Tuesday, 20 February 2007

Watch your step

Jewish Voice for Peace wrote this morning encouraging me to contact my Senator to demand that they support California Senator Dianne Feinstein’s Cluster Munitions Civilian Protection Act.

The bill aims to ban use, sale, or transfer of any cluster munitions unless ‘the submunitions of the cluster munitions have a 99 percent or higher functioning rate’ and ‘will not be used where civilians are known to be present or in areas normally inhabited by civilians’.

“This landmark legislation would put the US at the forefront of global efforts to eliminate weapons that have killed and maimed thousands of civilians,” said Steve Goose, director of the arms division at Human Rights Watch. “At the moment, the US is best known as one of the most prolific users, producers, exporters and stockpilers of the weapon.”

It could well be a step in the right direction, except, ‘The President may waive the requirement under section 2(1)’ regarding the functioning rate if he ‘certifies that it is vital to protect the security of the United States’. Given what we now know about Congressional oversight of executive power, it looks more like carte blanche, particularly considering that, according to HRW, of the estimated 1 billion cluster submunitions the US currently has stockpiled, only about 30,000 would meet the stipulated criteria.
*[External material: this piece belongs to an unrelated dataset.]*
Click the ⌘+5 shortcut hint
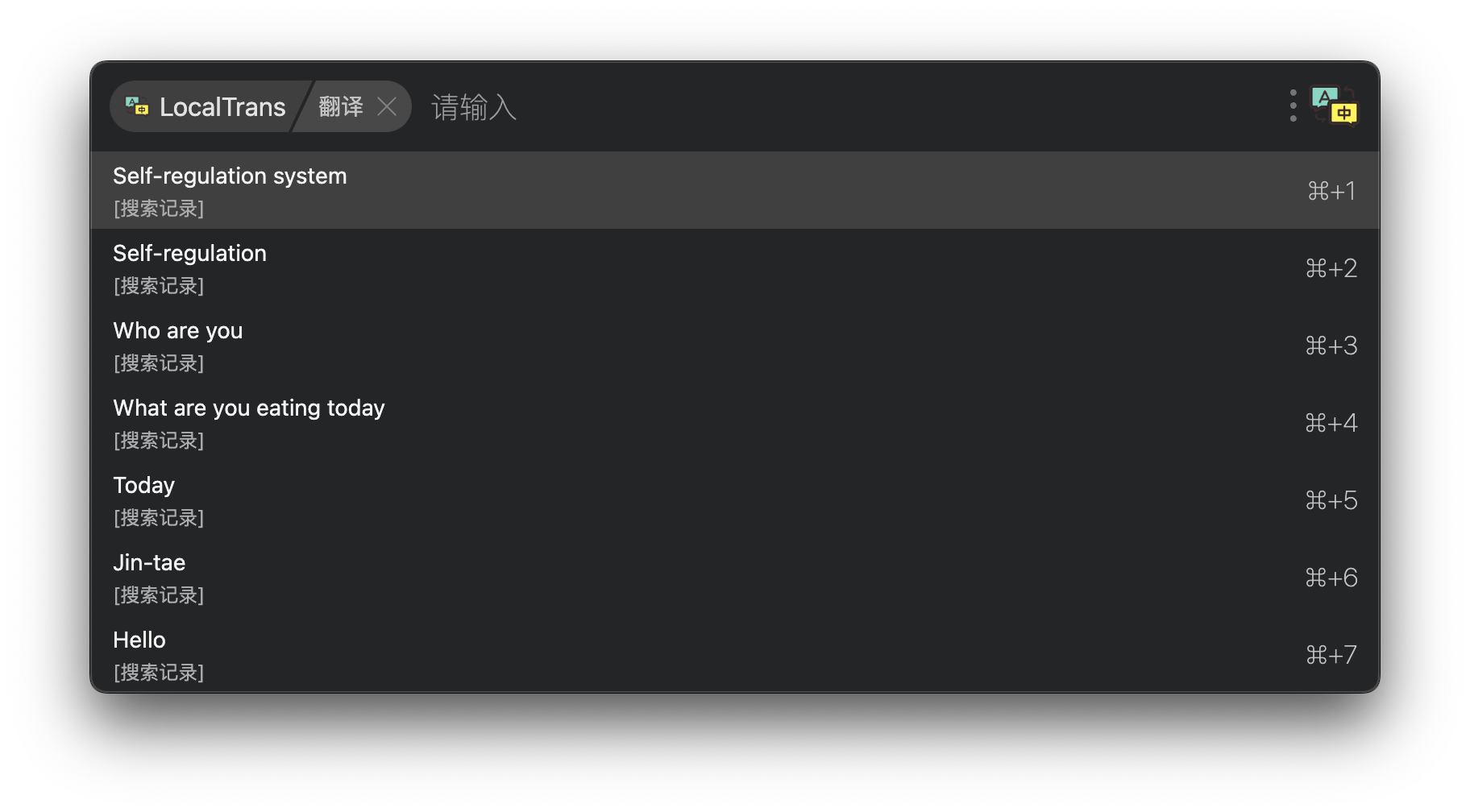[x=1331, y=500]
No doubt it would be vital to the security of the United States to sell these at a profit, or give them to some other party with America’s best interests at heart.

JVP asserts that the bill also paves the way for clean-up operations, particularly in Lebanon, but the text of the bill only provides that

(3) not later than 30 days after such cluster munitions are used, the President submits to the appropriate congressional committees a plan, including estimated costs, for cleaning up any such cluster munitions and submunitions which fail to explode and continue to pose a hazard to civilians…

It doesn’t mention Lebanon and there doesn’t appear to be any wording that would make it retroactive to cover the million or so bomblets scattered all over southern Lebanon and taking their intended toll of UN mine clearers and Lebanese kids.

It’s funny how they name legislation. Leaving everything more or less to Presidential discretion hasn’t offered Iraqi civilians much protection, but time will tell. It starts out limp; we’ll see what form it takes if and when it passes the Senate, then it could be amended in the House, and once passed into law, there’s the inevitable process of gutting it through regulation.

Meanwhile, moves are afoot to launch ‘an international process to create a treaty banning cluster munitions that cause unacceptable humanitarian harm’. Launching a process sounds good. Just watch where you step.